▸ **To do**:
Reproduce every entry exactly.
BEGIN Information supplied
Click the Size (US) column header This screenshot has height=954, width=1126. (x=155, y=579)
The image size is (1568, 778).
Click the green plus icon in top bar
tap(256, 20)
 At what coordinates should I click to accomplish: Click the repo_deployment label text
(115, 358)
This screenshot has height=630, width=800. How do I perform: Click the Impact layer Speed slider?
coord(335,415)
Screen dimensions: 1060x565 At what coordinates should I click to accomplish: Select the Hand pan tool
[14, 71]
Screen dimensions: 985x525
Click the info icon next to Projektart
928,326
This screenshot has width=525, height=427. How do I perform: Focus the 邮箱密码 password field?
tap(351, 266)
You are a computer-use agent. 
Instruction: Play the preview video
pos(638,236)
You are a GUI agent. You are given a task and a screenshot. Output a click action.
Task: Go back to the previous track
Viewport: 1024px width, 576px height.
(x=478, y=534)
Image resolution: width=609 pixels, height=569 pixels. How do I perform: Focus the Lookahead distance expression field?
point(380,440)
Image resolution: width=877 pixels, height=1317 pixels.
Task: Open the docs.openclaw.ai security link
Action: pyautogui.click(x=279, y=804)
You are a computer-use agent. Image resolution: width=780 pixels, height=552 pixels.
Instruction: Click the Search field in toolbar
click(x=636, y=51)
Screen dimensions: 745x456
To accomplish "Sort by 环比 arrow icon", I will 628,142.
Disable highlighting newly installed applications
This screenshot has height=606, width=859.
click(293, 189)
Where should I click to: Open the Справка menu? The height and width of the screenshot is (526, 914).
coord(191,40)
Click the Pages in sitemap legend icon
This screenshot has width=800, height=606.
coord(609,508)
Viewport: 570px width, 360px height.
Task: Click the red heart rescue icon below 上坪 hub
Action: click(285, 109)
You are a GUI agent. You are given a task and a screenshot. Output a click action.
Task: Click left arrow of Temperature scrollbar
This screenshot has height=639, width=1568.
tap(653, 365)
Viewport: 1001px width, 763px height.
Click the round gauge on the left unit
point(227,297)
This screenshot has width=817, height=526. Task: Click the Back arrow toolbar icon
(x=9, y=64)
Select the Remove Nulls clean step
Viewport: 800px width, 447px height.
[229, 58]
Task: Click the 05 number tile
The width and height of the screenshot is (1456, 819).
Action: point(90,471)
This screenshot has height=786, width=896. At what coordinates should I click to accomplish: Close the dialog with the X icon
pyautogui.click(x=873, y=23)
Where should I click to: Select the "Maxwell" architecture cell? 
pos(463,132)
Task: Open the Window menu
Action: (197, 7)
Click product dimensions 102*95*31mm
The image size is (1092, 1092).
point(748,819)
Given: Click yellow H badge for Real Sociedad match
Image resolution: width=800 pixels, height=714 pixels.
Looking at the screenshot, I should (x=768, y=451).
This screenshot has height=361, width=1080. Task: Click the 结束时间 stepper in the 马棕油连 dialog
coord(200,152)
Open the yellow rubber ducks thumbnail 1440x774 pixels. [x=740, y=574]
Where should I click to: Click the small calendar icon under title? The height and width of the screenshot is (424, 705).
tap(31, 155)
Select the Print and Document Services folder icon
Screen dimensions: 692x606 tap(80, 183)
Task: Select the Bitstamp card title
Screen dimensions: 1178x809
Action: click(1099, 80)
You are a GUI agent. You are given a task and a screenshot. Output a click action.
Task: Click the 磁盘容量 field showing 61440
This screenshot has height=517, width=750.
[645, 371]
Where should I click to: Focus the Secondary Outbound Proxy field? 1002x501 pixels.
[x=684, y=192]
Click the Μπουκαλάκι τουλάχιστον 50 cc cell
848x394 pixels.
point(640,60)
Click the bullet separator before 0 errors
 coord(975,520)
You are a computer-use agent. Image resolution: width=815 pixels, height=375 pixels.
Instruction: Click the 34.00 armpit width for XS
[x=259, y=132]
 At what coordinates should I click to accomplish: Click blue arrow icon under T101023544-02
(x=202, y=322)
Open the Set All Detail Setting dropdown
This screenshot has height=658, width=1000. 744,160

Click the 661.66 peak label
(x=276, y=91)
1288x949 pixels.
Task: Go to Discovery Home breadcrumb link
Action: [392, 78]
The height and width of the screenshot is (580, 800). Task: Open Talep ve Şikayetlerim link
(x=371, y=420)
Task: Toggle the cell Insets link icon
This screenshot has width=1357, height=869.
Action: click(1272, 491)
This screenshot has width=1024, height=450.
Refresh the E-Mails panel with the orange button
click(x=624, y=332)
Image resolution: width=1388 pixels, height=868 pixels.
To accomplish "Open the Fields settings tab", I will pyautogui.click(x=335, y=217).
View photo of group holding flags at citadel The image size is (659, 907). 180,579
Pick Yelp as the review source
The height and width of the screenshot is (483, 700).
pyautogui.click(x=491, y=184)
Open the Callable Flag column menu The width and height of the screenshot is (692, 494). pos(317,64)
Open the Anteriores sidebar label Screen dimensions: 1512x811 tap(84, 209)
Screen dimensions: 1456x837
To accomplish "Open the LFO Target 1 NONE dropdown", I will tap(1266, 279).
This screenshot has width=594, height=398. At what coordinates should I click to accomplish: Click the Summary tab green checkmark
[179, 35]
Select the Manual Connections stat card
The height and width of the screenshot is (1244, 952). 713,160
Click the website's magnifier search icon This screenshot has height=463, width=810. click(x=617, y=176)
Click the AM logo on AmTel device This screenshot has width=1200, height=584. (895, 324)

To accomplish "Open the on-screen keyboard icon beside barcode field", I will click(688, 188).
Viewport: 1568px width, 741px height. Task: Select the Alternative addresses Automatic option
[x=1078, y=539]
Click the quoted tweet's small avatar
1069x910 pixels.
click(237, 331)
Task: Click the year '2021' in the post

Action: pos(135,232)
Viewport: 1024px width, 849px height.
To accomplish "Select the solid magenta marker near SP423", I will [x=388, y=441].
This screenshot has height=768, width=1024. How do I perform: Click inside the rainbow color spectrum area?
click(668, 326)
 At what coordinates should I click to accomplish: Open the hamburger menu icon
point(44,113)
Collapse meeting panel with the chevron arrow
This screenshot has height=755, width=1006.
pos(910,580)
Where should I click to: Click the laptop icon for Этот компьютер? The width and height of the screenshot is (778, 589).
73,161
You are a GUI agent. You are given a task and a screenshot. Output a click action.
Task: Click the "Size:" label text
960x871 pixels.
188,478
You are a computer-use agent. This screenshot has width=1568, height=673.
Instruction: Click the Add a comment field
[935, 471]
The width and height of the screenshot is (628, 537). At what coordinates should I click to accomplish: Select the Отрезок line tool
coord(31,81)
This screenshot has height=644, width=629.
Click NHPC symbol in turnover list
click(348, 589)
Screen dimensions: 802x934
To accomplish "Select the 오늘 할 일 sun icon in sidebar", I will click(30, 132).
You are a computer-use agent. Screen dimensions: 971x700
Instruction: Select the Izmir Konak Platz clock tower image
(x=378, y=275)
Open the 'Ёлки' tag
END Information supplied
▸ **Answer to the problem**:
Click the Size (US) column header This screenshot has height=954, width=1126. (x=155, y=579)
The image size is (1568, 778).
Click the green plus icon in top bar
tap(256, 20)
 At what coordinates should I click to accomplish: Click the repo_deployment label text
(115, 358)
This screenshot has height=630, width=800. How do I perform: Click the Impact layer Speed slider?
coord(335,415)
Screen dimensions: 1060x565 At what coordinates should I click to accomplish: Select the Hand pan tool
[14, 71]
Screen dimensions: 985x525
Click the info icon next to Projektart
928,326
This screenshot has width=525, height=427. How do I perform: Focus the 邮箱密码 password field?
tap(351, 266)
You are a computer-use agent. 
Instruction: Play the preview video
pos(638,236)
You are a GUI agent. You are given a task and a screenshot. Output a click action.
Task: Go back to the previous track
Viewport: 1024px width, 576px height.
(x=478, y=534)
Image resolution: width=609 pixels, height=569 pixels. How do I perform: Focus the Lookahead distance expression field?
point(380,440)
Image resolution: width=877 pixels, height=1317 pixels.
Task: Open the docs.openclaw.ai security link
Action: pyautogui.click(x=279, y=804)
You are a computer-use agent. Image resolution: width=780 pixels, height=552 pixels.
Instruction: Click the Search field in toolbar
click(x=636, y=51)
Screen dimensions: 745x456
To accomplish "Sort by 环比 arrow icon", I will 628,142.
Disable highlighting newly installed applications
This screenshot has height=606, width=859.
click(293, 189)
Where should I click to: Open the Справка menu? The height and width of the screenshot is (526, 914).
coord(191,40)
Click the Pages in sitemap legend icon
This screenshot has width=800, height=606.
coord(609,508)
Viewport: 570px width, 360px height.
Task: Click the red heart rescue icon below 上坪 hub
Action: click(285, 109)
You are a GUI agent. You are given a task and a screenshot. Output a click action.
Task: Click left arrow of Temperature scrollbar
This screenshot has height=639, width=1568.
tap(653, 365)
Viewport: 1001px width, 763px height.
Click the round gauge on the left unit
point(227,297)
This screenshot has width=817, height=526. Task: Click the Back arrow toolbar icon
(x=9, y=64)
Select the Remove Nulls clean step
Viewport: 800px width, 447px height.
[229, 58]
Task: Click the 05 number tile
The width and height of the screenshot is (1456, 819).
Action: point(90,471)
This screenshot has height=786, width=896. At what coordinates should I click to accomplish: Close the dialog with the X icon
pyautogui.click(x=873, y=23)
Where should I click to: Select the "Maxwell" architecture cell? 
pos(463,132)
Task: Open the Window menu
Action: (197, 7)
Click product dimensions 102*95*31mm
The image size is (1092, 1092).
point(748,819)
Given: Click yellow H badge for Real Sociedad match
Image resolution: width=800 pixels, height=714 pixels.
Looking at the screenshot, I should (x=768, y=451).
This screenshot has height=361, width=1080. Task: Click the 结束时间 stepper in the 马棕油连 dialog
coord(200,152)
Open the yellow rubber ducks thumbnail 1440x774 pixels. [x=740, y=574]
Where should I click to: Click the small calendar icon under title? The height and width of the screenshot is (424, 705).
tap(31, 155)
Select the Print and Document Services folder icon
Screen dimensions: 692x606 tap(80, 183)
Task: Select the Bitstamp card title
Screen dimensions: 1178x809
Action: click(1099, 80)
You are a GUI agent. You are given a task and a screenshot. Output a click action.
Task: Click the 磁盘容量 field showing 61440
This screenshot has height=517, width=750.
[645, 371]
Where should I click to: Focus the Secondary Outbound Proxy field? 1002x501 pixels.
[x=684, y=192]
Click the Μπουκαλάκι τουλάχιστον 50 cc cell
848x394 pixels.
point(640,60)
Click the bullet separator before 0 errors
 coord(975,520)
You are a computer-use agent. Image resolution: width=815 pixels, height=375 pixels.
Instruction: Click the 34.00 armpit width for XS
[x=259, y=132]
 At what coordinates should I click to accomplish: Click blue arrow icon under T101023544-02
(x=202, y=322)
Open the Set All Detail Setting dropdown
This screenshot has height=658, width=1000. 744,160

Click the 661.66 peak label
(x=276, y=91)
1288x949 pixels.
Task: Go to Discovery Home breadcrumb link
Action: [392, 78]
The height and width of the screenshot is (580, 800). Task: Open Talep ve Şikayetlerim link
(x=371, y=420)
Task: Toggle the cell Insets link icon
This screenshot has width=1357, height=869.
Action: click(1272, 491)
This screenshot has width=1024, height=450.
Refresh the E-Mails panel with the orange button
click(x=624, y=332)
Image resolution: width=1388 pixels, height=868 pixels.
To accomplish "Open the Fields settings tab", I will pyautogui.click(x=335, y=217).
View photo of group holding flags at citadel The image size is (659, 907). 180,579
Pick Yelp as the review source
The height and width of the screenshot is (483, 700).
pyautogui.click(x=491, y=184)
Open the Callable Flag column menu The width and height of the screenshot is (692, 494). pos(317,64)
Open the Anteriores sidebar label Screen dimensions: 1512x811 tap(84, 209)
Screen dimensions: 1456x837
To accomplish "Open the LFO Target 1 NONE dropdown", I will tap(1266, 279).
This screenshot has width=594, height=398. At what coordinates should I click to accomplish: Click the Summary tab green checkmark
[179, 35]
Select the Manual Connections stat card
The height and width of the screenshot is (1244, 952). 713,160
Click the website's magnifier search icon This screenshot has height=463, width=810. click(x=617, y=176)
Click the AM logo on AmTel device This screenshot has width=1200, height=584. (895, 324)

To accomplish "Open the on-screen keyboard icon beside barcode field", I will click(688, 188).
Viewport: 1568px width, 741px height. Task: Select the Alternative addresses Automatic option
[x=1078, y=539]
Click the quoted tweet's small avatar
1069x910 pixels.
click(237, 331)
Task: Click the year '2021' in the post

Action: pos(135,232)
Viewport: 1024px width, 849px height.
To accomplish "Select the solid magenta marker near SP423", I will [x=388, y=441].
This screenshot has height=768, width=1024. How do I perform: Click inside the rainbow color spectrum area?
click(668, 326)
 At what coordinates should I click to accomplish: Open the hamburger menu icon
point(44,113)
Collapse meeting panel with the chevron arrow
This screenshot has height=755, width=1006.
pos(910,580)
Where should I click to: Click the laptop icon for Этот компьютер? The width and height of the screenshot is (778, 589).
73,161
You are a GUI agent. You are given a task and a screenshot. Output a click action.
Task: Click the "Size:" label text
960x871 pixels.
188,478
You are a computer-use agent. This screenshot has width=1568, height=673.
Instruction: Click the Add a comment field
[935, 471]
The width and height of the screenshot is (628, 537). At what coordinates should I click to accomplish: Select the Отрезок line tool
coord(31,81)
This screenshot has height=644, width=629.
Click NHPC symbol in turnover list
click(348, 589)
Screen dimensions: 802x934
To accomplish "Select the 오늘 할 일 sun icon in sidebar", I will click(30, 132).
You are a computer-use agent. Screen dimensions: 971x700
Instruction: Select the Izmir Konak Platz clock tower image
(x=378, y=275)
Open the 'Ёлки' tag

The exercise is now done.